* **Collected data**:
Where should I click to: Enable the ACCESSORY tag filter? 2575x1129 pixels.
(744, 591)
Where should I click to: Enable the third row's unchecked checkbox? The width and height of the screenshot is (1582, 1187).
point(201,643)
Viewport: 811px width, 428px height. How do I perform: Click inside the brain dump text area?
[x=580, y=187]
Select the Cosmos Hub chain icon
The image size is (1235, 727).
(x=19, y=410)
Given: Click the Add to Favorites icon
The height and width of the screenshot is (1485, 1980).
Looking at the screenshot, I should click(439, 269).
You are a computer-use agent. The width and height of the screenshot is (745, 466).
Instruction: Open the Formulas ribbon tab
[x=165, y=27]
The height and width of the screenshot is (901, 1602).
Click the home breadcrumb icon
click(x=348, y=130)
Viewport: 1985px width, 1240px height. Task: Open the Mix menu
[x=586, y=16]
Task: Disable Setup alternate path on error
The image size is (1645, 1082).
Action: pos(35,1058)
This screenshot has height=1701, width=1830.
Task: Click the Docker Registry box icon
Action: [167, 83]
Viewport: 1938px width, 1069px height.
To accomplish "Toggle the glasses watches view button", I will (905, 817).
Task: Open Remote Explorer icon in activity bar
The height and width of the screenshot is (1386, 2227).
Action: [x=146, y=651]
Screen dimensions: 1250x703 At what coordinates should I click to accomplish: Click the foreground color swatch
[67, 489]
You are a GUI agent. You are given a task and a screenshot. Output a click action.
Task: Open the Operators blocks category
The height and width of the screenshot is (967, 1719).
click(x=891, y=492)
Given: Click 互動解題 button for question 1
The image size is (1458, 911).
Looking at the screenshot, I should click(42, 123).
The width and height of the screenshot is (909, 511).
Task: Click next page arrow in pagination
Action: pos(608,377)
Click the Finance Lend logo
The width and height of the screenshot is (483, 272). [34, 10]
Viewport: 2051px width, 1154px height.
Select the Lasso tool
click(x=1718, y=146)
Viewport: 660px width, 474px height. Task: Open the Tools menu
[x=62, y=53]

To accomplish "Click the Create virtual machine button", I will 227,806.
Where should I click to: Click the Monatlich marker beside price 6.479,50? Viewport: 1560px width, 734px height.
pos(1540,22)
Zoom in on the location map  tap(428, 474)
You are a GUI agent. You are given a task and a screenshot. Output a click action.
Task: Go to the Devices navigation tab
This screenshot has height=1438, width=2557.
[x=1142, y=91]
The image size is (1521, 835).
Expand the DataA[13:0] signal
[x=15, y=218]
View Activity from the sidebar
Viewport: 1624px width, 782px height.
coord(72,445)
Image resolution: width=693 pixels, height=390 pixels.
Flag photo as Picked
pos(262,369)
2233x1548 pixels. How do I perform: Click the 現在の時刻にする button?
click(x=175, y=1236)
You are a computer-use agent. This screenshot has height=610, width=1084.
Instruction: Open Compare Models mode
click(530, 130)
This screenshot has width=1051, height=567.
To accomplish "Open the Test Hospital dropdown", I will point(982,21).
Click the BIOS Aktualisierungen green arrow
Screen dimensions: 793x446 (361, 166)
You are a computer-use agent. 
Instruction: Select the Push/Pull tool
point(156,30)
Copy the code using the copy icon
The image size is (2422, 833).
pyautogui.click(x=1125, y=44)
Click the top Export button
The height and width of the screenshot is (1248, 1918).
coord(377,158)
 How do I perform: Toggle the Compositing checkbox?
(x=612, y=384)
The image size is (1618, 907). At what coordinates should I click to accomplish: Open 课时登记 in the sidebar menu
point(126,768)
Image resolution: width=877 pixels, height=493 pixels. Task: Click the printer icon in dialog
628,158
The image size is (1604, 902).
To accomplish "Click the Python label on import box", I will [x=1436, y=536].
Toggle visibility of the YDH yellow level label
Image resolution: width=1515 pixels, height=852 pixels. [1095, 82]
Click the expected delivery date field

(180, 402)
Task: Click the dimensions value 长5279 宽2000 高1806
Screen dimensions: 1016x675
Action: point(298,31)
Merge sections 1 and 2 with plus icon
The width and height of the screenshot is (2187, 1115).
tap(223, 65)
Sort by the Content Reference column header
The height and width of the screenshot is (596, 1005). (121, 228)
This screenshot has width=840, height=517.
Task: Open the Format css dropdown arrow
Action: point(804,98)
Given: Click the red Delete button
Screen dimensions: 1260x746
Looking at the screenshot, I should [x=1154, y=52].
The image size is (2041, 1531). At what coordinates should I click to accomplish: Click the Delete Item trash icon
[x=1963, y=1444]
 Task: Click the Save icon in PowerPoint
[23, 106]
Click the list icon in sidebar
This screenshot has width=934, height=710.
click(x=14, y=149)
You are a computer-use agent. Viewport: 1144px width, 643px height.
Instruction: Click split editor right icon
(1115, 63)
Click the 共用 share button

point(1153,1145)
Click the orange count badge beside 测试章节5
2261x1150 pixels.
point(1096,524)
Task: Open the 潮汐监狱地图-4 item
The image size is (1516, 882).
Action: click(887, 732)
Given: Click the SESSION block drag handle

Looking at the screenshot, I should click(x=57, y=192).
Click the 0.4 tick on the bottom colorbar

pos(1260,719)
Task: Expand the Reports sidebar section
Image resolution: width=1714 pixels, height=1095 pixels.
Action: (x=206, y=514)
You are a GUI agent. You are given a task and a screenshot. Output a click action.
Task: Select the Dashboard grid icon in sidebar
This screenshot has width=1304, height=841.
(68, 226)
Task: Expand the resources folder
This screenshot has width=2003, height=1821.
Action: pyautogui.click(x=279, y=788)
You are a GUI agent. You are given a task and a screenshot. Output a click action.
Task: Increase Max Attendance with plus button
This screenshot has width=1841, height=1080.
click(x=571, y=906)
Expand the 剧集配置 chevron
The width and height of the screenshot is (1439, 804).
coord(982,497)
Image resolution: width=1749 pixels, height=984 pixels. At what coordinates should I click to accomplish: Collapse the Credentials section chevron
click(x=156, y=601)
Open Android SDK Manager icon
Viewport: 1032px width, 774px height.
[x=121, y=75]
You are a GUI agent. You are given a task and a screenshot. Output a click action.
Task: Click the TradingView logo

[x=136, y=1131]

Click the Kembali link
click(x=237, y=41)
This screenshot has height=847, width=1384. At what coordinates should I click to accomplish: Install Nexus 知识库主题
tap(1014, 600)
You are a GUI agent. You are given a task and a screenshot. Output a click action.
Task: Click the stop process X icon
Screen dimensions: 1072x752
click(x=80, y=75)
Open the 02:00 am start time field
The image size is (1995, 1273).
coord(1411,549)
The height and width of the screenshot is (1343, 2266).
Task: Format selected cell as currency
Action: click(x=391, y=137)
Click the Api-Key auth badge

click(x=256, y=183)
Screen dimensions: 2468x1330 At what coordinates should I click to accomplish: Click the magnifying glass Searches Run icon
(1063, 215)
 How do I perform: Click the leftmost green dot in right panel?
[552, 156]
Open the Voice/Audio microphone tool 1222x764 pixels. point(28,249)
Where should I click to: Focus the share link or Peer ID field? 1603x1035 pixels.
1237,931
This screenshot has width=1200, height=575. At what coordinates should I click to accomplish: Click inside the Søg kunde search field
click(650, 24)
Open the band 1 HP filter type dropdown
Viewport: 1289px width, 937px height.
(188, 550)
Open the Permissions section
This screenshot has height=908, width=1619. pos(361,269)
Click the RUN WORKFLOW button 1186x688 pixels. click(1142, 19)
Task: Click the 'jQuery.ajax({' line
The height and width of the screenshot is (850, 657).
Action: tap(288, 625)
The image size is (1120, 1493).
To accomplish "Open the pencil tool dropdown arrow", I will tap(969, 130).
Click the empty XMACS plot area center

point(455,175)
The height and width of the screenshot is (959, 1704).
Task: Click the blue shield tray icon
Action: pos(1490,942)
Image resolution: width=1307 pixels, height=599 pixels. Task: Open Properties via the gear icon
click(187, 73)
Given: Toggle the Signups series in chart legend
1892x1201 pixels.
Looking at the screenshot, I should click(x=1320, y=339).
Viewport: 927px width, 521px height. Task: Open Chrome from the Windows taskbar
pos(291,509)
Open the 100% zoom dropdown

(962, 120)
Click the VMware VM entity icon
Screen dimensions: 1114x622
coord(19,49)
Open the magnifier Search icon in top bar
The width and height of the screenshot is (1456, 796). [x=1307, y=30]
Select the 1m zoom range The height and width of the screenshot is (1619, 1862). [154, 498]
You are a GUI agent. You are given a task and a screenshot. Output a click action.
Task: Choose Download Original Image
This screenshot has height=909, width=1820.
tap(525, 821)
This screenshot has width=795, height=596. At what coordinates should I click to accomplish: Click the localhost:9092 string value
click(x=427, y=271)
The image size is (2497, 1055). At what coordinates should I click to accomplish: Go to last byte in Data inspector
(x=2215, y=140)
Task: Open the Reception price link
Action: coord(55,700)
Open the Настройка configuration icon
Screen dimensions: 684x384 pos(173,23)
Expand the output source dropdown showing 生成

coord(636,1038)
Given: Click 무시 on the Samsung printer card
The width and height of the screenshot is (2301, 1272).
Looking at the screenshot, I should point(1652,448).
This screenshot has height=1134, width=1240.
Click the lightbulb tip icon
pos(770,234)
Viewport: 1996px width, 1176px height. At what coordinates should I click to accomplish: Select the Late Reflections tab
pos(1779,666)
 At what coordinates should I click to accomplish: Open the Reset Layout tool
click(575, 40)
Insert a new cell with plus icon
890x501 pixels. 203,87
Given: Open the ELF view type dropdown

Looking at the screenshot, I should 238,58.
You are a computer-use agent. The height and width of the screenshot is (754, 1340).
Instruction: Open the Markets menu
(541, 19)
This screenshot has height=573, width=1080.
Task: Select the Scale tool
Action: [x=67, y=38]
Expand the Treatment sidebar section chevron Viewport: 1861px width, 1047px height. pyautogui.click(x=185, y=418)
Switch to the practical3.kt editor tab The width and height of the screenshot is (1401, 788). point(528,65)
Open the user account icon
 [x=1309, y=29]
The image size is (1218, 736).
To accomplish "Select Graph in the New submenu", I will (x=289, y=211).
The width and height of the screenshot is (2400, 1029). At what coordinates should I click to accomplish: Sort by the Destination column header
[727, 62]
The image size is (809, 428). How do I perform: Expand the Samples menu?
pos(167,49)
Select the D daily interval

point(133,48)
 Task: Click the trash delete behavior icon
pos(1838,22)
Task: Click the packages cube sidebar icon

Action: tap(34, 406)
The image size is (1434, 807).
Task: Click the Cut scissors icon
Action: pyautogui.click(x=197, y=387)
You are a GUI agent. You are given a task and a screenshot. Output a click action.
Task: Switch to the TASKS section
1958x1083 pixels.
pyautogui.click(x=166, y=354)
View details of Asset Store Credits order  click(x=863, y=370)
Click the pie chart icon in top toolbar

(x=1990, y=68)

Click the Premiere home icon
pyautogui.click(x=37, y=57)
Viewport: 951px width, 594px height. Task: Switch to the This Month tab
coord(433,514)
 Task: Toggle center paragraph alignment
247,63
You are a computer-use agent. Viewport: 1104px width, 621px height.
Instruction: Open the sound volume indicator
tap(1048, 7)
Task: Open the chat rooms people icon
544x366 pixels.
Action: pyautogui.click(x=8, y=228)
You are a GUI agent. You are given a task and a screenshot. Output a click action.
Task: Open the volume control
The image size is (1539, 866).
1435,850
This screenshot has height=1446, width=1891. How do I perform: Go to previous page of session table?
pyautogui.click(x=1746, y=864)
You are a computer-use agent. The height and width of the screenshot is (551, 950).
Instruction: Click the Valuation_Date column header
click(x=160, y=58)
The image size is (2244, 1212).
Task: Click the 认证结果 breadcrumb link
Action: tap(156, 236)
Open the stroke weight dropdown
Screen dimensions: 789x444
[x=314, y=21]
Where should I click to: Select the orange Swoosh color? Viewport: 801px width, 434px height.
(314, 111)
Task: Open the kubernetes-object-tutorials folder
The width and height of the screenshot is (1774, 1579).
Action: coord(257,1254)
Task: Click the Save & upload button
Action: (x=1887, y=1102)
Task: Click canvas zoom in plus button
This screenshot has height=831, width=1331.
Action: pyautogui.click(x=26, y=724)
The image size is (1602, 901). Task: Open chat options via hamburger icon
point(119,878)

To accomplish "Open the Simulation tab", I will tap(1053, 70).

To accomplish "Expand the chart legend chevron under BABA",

* **Assignment**: In the answer, the lines from the first line of the data above through the line containing "The height and width of the screenshot is (901, 1602)." must appear exactly as written, with nothing else.

* **Your response**:
Where should I click to: Enable the ACCESSORY tag filter? 2575x1129 pixels.
(744, 591)
Where should I click to: Enable the third row's unchecked checkbox? The width and height of the screenshot is (1582, 1187).
point(201,643)
Viewport: 811px width, 428px height. How do I perform: Click inside the brain dump text area?
[x=580, y=187]
Select the Cosmos Hub chain icon
The image size is (1235, 727).
(x=19, y=410)
Given: Click the Add to Favorites icon
The height and width of the screenshot is (1485, 1980).
Looking at the screenshot, I should click(439, 269).
You are a computer-use agent. The width and height of the screenshot is (745, 466).
Instruction: Open the Formulas ribbon tab
[x=165, y=27]
The height and width of the screenshot is (901, 1602).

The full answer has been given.